Così è cominciata la nostra storia, con cartoline e qualche incontro di sfuggita. Poi una volta nel 1955, quando ero professore supplente all’Università di Milano, nell’intervallo dopo la lezione comparve inaspettata, in coda agli studenti che mi dovevano parlare e mi chiese di portarla in montagna, a Gromo, nella casa dei cugini, a prenderle delle cose, non voleva andare da sola”.
Io l’ho portata, con la mia mille cento sprint, oramai scrivevo sul Giorno, guadagnavo bene.
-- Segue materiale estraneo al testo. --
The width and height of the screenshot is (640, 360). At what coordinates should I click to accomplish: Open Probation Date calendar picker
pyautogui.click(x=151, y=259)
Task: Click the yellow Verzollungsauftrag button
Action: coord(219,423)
Siamo entrati, io sono andato al secondo piano, ho accesso la luce in una camera da letto, le griglie sbarrate, su comodino di marmo c’era una mia cartolina di un anno prima, con i saluti; lei è salita io gliel’ho mostrata, lei è diventata rossa e mi ha detto “non vale”. Allora io l’ho baciata, perché ho capito che pensava sempre a me. Così è cominciata la nostra storia, un anno dopo in autunno, ci siamo sposati a Santa Margherita Ligure, ove viveva e lavorava suo papà amministrando, gestendo e intermediando ville per le vacanze, dopo esser andato in pensione come direttore del consorzio agrario di Casteggio. Ed è cominciata la nostra vita insieme. Io ora so che lei è in cielo e mi è vicina. Non mi tiene lontano sventolando un quaderno quasi sopra la mia testa, in mano, sul cuore ha la cartolina di Gromo…”.